(Bloomberg) -- Uber Technologies Inc. isn’t considering cutting jobs even as competitors from DoorDash Inc. to Lyft Inc. slash staff to deal with an uncertain economic outlook, Chief Executive Officer Dara Khosrowshahi said Thursday.
“No, we’re in a good place,” Khosrowshahi told Bloomberg News after speaking at the Economic Club of Chicago, responding to a question about whether the ride-hailing giant will reduce headcount.
His comments stood out among tech peers that have cut staff by the thousands. Uber’s rival Lyft said last month it would reduce headcount by 13% and hive off its first-party vehicle business. Food-delivery giant DoorDash announced it would cut 1,250 jobs to rein in expenses.

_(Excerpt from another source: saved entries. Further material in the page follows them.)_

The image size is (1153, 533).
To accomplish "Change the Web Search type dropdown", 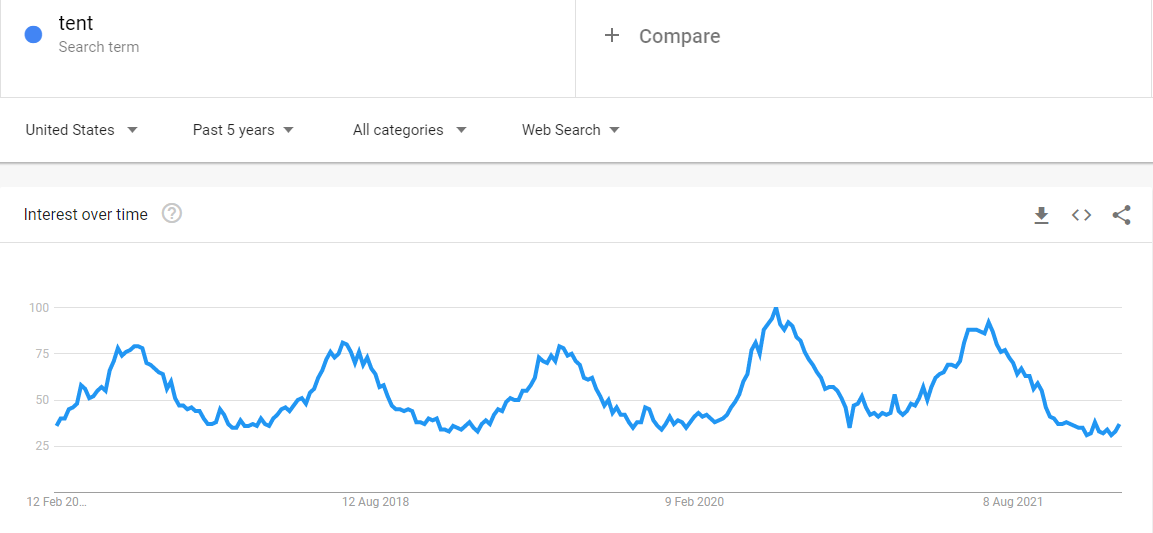I will [570, 130].
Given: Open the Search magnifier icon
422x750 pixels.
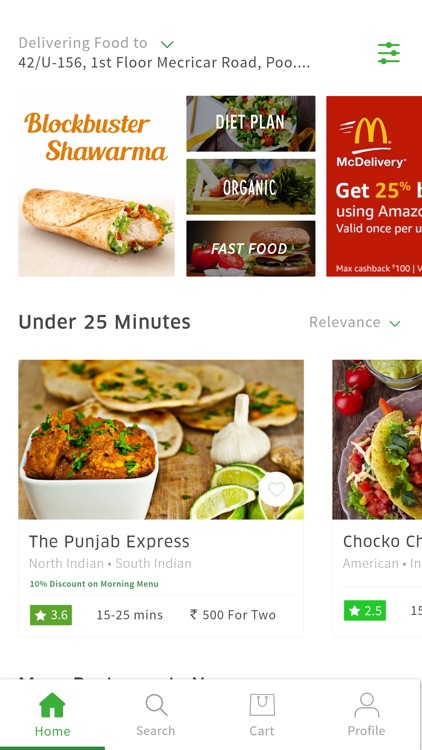Looking at the screenshot, I should [156, 705].
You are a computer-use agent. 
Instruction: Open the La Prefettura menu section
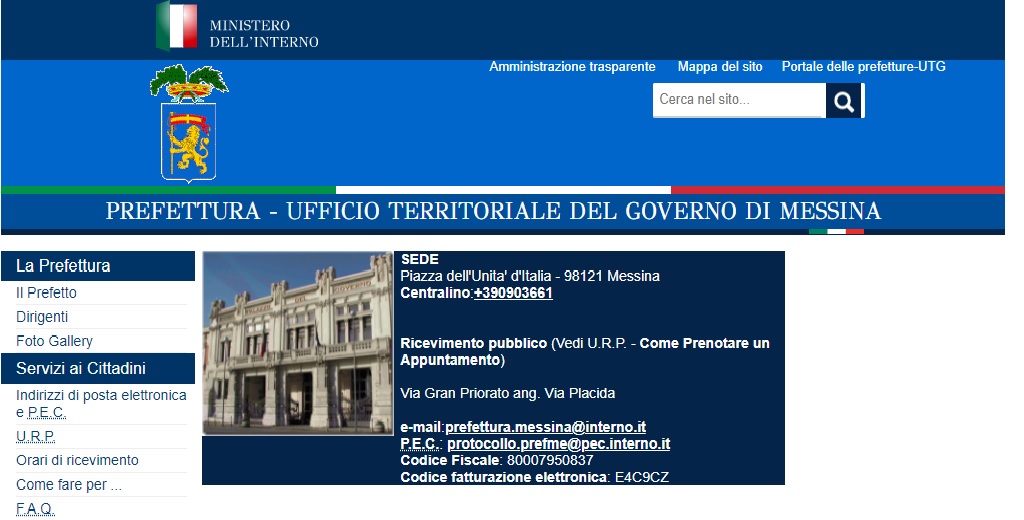63,266
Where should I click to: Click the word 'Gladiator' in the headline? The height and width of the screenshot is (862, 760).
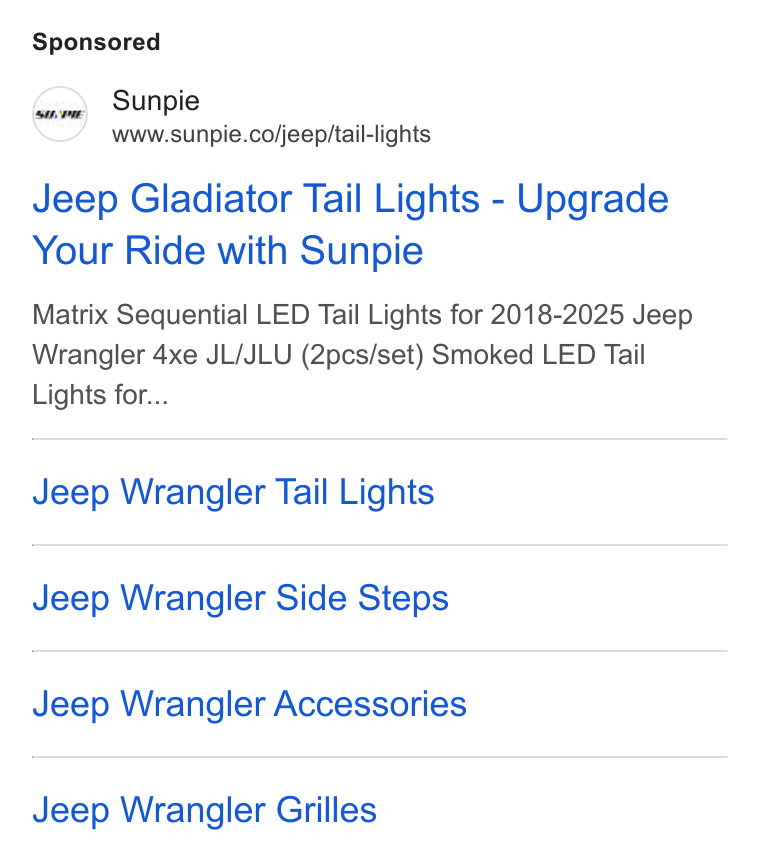click(211, 198)
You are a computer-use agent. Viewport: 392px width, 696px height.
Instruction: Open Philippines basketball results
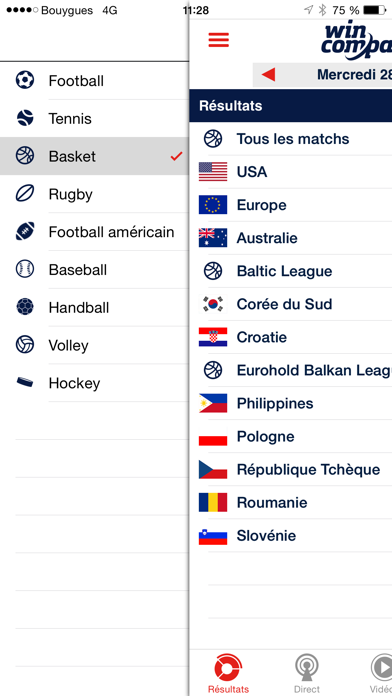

Uber has avoided widespread layoffs, though Khosrowshahi has said the company is taking a more conservative stance on hiring and other investments. That’s after a major scale-back in 2020 when Uber dismissed more than 6,000 employees, or about a quarter of the workforce at the time, at the height of the pandemic.
In November, Uber reported third-quarter revenue jumped 72% to $8.34 billion, which assuaged investors’ concern that rising inflation would deter customers from hailing a ride or ordering takeout.

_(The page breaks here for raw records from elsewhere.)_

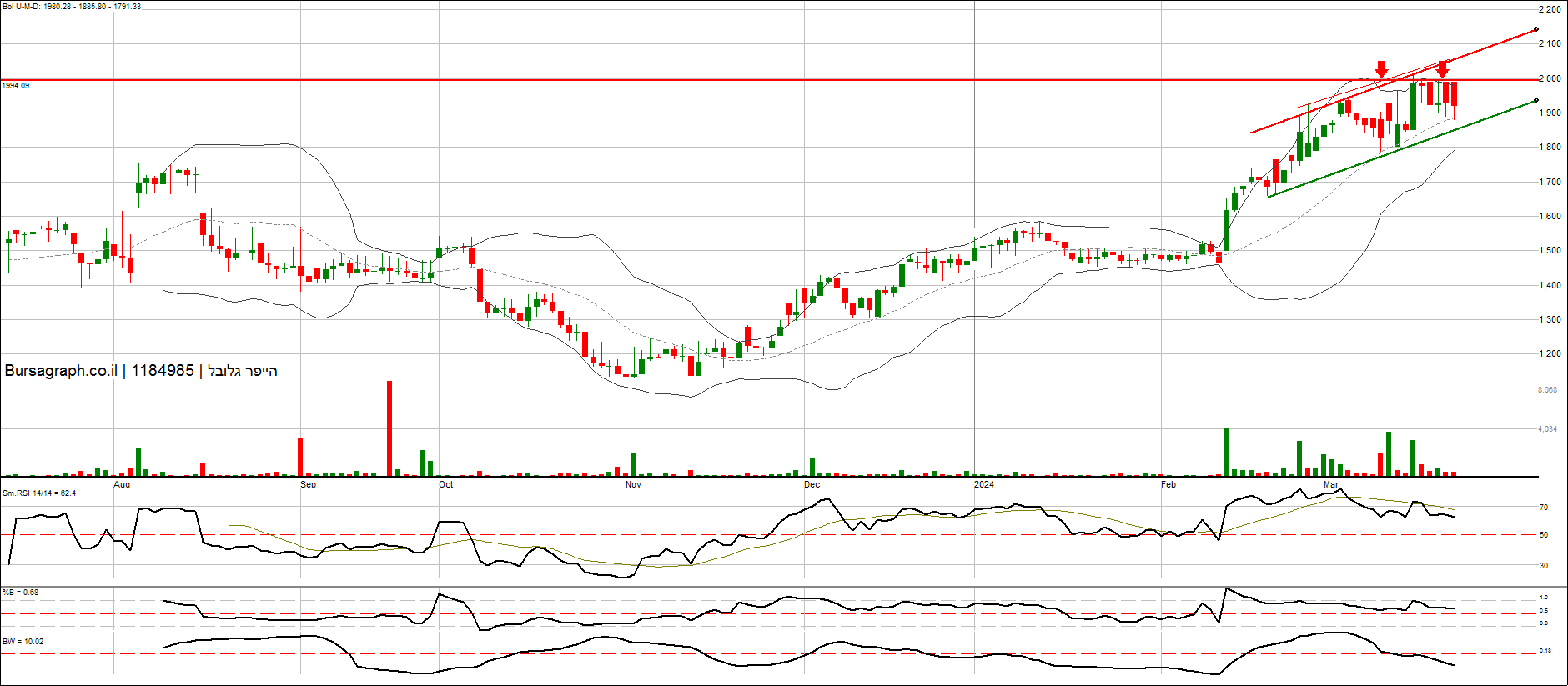Viewport: 1568px width, 686px height.
Task: Select the %B = 0.68 indicator label
Action: click(x=20, y=593)
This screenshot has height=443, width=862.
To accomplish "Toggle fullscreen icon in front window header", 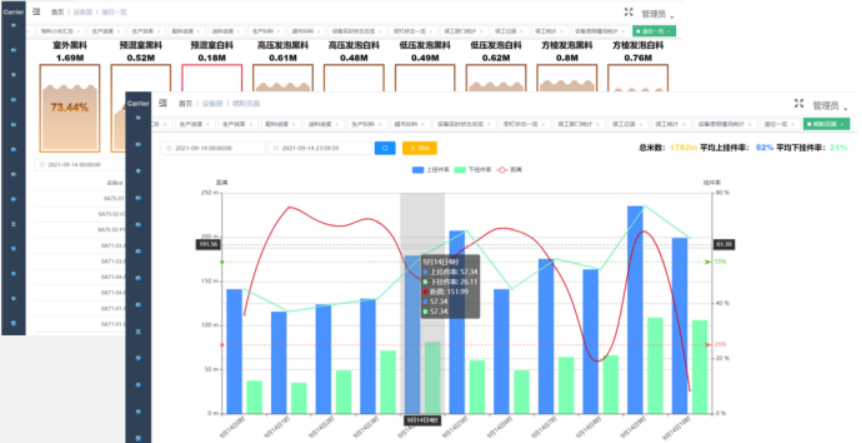I will click(x=799, y=103).
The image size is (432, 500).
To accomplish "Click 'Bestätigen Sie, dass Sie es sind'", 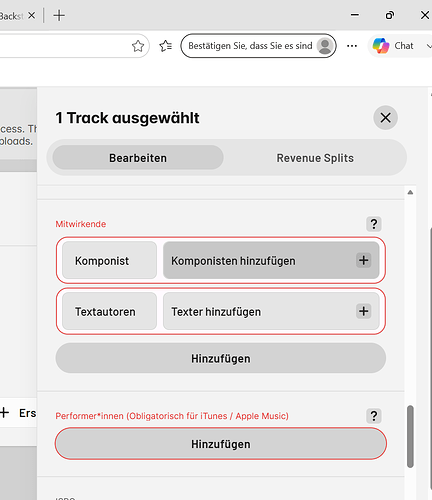I will [x=250, y=46].
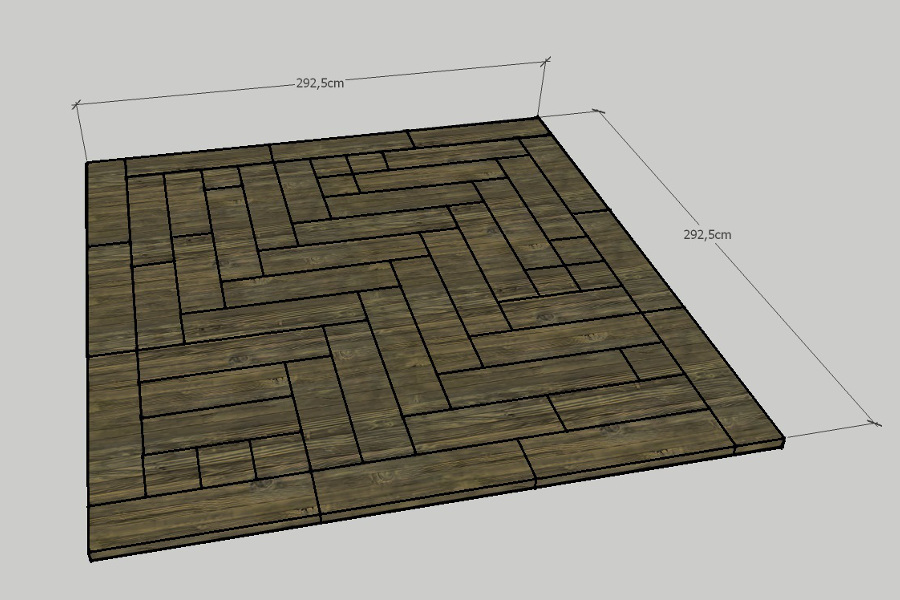The image size is (900, 600).
Task: Select the top 292,5cm dimension label
Action: (x=320, y=83)
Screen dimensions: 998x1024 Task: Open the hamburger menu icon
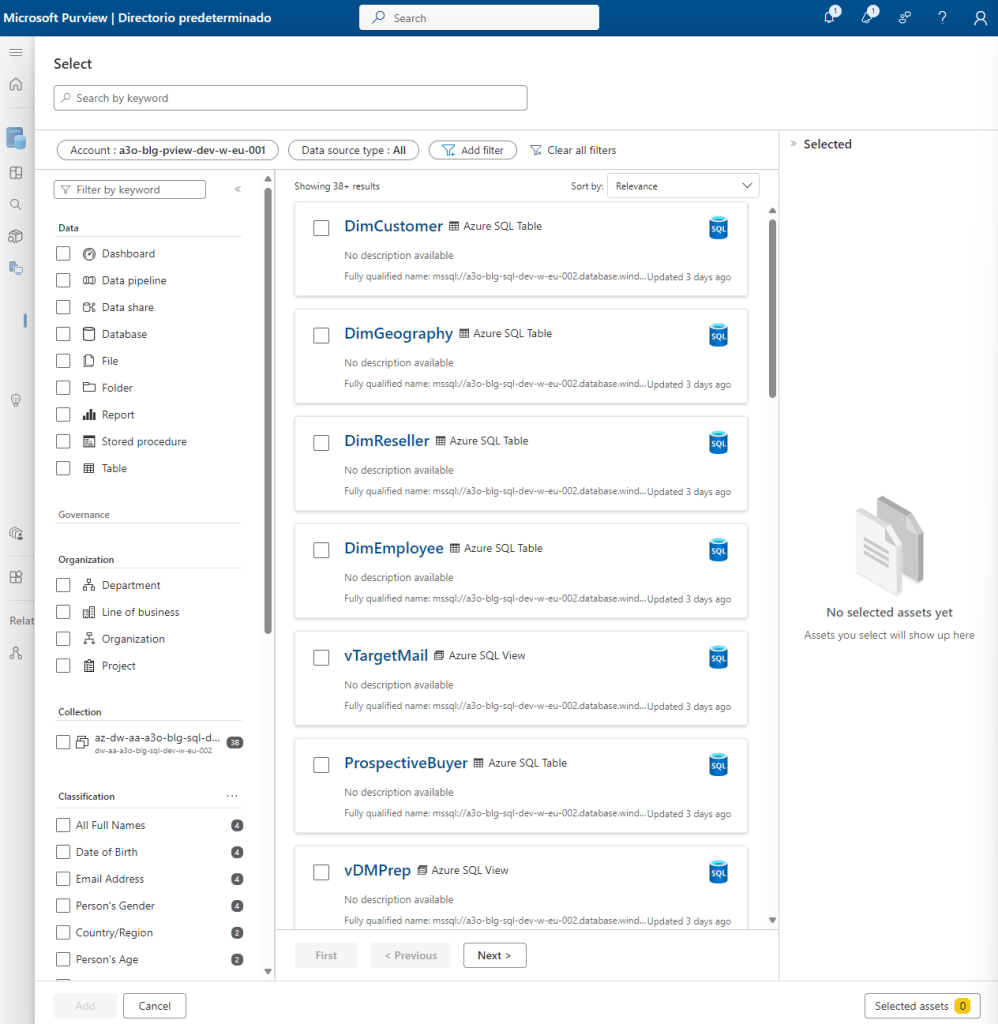pos(16,52)
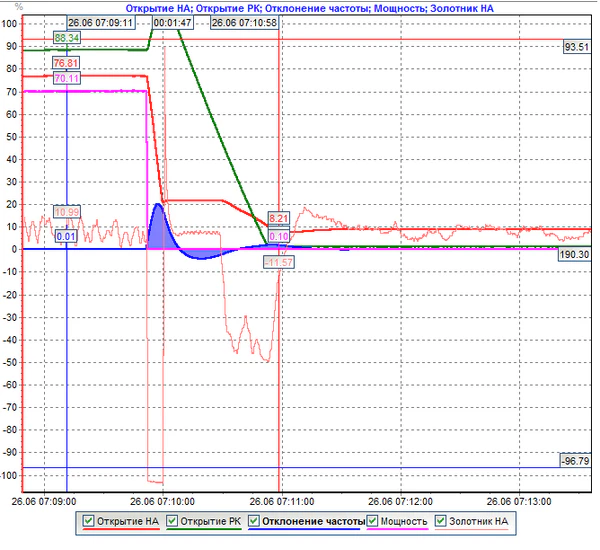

“We’re seeing zero signs of weakness,” Khosrowshahi said at the event. He added that Uber has been the beneficiary of a shift in consumer spending from retail to services.
Khosrowshahi was optimistic about the supply of drivers on the platform, despite a protracted shortage that has raised fares and wait times, and said that periods of economic uncertainty typically spur people to seek out side hustles in ride-hailing or food-delivery. “Our driver base has increased substantially,” he said.